* **Task directions**:
Return the data below exactly, but only from the line containing "How do I perform: Open" through the line containing "Given: Expand the Reports dropdown", with both of those lines included.

START Given entries

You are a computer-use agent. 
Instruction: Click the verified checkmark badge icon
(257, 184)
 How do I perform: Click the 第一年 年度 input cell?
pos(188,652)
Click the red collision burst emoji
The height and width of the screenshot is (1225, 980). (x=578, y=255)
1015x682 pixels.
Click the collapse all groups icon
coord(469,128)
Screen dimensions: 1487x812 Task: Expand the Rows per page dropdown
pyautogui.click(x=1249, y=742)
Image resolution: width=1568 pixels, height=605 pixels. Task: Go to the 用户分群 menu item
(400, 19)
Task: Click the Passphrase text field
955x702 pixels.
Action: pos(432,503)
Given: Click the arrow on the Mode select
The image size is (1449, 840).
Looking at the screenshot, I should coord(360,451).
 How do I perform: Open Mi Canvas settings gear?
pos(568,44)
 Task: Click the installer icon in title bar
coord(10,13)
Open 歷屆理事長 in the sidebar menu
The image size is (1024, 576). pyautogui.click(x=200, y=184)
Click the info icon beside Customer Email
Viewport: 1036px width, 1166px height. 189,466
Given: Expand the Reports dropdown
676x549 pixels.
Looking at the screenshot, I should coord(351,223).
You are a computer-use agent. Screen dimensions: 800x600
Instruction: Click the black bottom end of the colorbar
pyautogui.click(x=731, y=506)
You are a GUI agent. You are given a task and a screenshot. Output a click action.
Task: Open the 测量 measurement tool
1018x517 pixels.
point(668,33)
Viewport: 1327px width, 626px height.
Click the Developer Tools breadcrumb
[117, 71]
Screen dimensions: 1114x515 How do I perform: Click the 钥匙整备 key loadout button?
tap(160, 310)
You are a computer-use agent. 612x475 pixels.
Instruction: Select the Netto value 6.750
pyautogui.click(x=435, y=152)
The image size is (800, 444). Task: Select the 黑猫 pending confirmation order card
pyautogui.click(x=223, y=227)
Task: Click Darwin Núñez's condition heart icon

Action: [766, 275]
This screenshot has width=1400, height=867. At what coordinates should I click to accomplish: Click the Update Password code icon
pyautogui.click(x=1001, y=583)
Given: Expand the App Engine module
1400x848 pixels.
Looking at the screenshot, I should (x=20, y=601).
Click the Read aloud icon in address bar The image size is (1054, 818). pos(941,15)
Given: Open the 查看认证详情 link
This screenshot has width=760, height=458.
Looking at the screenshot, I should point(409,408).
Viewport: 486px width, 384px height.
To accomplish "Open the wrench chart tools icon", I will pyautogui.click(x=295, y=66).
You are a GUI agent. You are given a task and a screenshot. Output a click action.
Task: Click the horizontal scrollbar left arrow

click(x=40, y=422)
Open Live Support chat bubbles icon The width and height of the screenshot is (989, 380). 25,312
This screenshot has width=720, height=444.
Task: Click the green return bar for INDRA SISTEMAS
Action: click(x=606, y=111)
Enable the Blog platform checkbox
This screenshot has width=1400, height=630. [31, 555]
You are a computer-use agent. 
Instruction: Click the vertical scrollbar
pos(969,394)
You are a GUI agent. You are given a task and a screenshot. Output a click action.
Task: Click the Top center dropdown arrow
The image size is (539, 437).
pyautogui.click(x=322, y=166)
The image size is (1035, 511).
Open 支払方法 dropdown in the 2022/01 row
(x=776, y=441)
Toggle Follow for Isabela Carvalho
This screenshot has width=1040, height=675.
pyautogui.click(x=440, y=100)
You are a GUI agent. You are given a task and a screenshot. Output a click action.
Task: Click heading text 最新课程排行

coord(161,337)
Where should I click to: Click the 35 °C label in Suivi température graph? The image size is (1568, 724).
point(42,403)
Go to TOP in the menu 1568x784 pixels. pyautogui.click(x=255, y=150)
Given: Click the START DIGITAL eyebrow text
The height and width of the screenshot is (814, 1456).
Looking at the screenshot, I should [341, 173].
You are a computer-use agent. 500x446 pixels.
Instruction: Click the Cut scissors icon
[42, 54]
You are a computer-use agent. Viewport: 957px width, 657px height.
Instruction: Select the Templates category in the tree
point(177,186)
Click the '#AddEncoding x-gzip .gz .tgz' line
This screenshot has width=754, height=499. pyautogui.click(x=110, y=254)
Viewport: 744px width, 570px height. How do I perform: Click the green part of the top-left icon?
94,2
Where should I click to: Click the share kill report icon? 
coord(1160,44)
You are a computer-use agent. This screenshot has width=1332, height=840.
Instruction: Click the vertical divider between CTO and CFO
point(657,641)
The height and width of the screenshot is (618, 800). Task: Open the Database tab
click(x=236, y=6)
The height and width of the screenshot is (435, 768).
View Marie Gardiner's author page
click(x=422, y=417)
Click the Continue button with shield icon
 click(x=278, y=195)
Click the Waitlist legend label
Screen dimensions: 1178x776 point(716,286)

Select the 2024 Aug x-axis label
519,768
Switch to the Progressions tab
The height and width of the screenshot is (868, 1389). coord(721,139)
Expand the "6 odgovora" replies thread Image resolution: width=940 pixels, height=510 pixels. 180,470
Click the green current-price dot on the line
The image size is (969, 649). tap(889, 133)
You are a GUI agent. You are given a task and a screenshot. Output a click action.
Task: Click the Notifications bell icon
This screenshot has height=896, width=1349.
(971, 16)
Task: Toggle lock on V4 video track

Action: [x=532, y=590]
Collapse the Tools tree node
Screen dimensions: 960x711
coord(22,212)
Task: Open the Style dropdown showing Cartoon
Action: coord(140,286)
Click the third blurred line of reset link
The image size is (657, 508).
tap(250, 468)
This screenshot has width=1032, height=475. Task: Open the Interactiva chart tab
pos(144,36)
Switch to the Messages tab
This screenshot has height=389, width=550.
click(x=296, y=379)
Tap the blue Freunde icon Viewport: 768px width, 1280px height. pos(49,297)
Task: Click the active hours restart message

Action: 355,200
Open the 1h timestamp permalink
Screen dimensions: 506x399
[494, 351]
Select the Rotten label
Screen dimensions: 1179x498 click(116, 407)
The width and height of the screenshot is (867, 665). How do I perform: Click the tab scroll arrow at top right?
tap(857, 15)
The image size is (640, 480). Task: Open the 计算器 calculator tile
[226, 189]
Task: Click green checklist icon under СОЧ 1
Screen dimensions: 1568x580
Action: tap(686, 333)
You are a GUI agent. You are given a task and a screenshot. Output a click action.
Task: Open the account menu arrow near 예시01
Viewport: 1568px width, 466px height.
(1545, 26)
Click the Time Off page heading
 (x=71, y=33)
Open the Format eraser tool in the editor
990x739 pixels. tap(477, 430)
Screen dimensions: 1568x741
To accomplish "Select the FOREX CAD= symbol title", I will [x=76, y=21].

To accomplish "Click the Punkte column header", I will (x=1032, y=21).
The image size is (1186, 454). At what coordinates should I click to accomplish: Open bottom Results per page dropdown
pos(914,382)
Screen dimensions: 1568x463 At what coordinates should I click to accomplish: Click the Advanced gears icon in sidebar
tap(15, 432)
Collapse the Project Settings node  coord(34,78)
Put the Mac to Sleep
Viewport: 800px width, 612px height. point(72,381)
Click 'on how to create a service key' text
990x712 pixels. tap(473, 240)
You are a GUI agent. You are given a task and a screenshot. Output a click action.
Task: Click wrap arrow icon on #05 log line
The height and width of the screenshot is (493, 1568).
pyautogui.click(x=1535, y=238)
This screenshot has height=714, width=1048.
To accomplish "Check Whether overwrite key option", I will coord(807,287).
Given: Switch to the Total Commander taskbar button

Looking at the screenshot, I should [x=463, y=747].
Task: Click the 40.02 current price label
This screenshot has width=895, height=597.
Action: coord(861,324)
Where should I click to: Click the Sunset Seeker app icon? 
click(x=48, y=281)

END Given entries

* **Reply**:
 How do I perform: Open Mi Canvas settings gear?
pos(568,44)
 Task: Click the installer icon in title bar
coord(10,13)
Open 歷屆理事長 in the sidebar menu
The image size is (1024, 576). pyautogui.click(x=200, y=184)
Click the info icon beside Customer Email
Viewport: 1036px width, 1166px height. 189,466
Given: Expand the Reports dropdown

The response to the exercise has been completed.